**WHAT THE TASK ASKS**: Only the text should be kept: print every entry below exactly and leave each image out.

** THE DATA follows **

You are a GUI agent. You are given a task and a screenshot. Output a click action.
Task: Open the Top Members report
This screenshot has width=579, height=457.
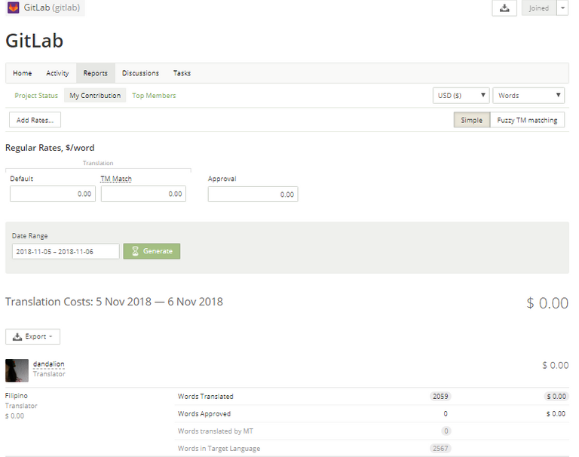[154, 96]
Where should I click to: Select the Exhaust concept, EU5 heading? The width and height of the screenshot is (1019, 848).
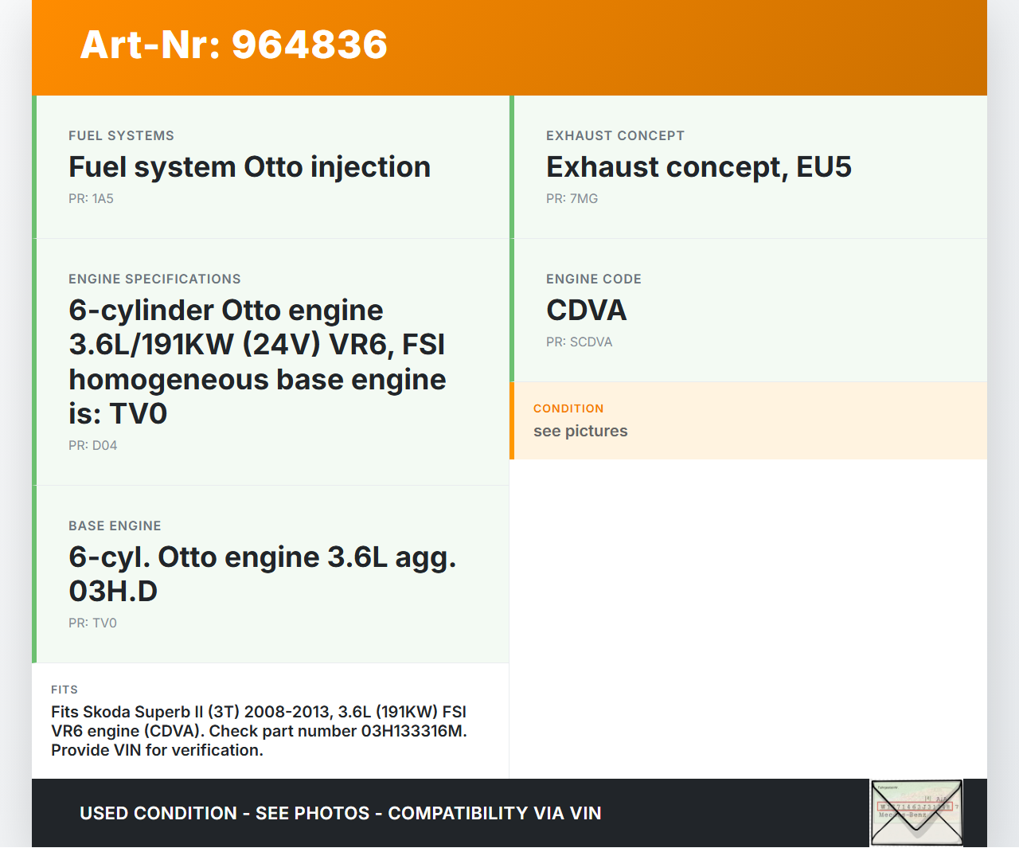pos(698,167)
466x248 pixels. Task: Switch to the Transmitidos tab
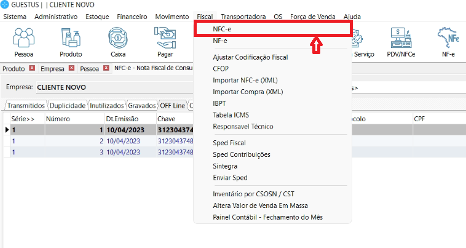tap(25, 105)
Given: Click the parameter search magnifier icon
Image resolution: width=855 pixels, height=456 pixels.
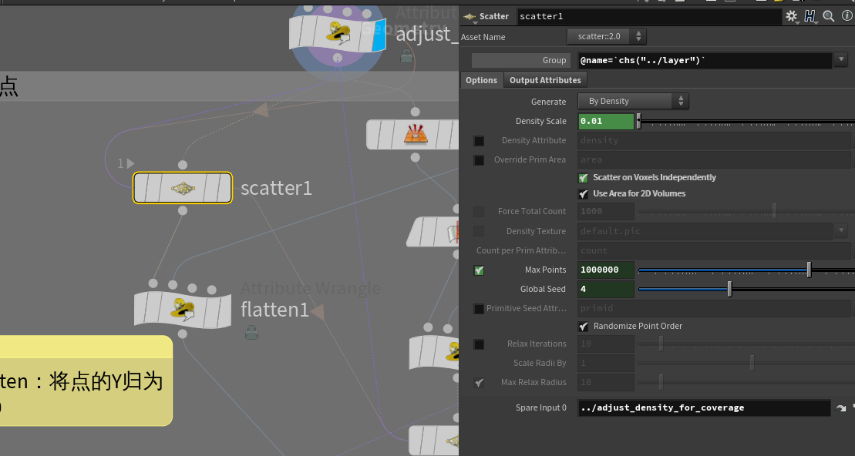Looking at the screenshot, I should pos(829,16).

** End of THE DATA **

**SOLUTION BELOW**:
You are a GUI agent. You are given a task and a screenshot. Output a click action.
Task: Open the Top Members report
This screenshot has width=579, height=457.
[154, 96]
Where should I click to: Select the Exhaust concept, EU5 heading? The width and height of the screenshot is (1019, 848).
pos(698,167)
466x248 pixels. Task: Switch to the Transmitidos tab
tap(25, 105)
Given: Click the parameter search magnifier icon
Image resolution: width=855 pixels, height=456 pixels.
Looking at the screenshot, I should pos(829,16).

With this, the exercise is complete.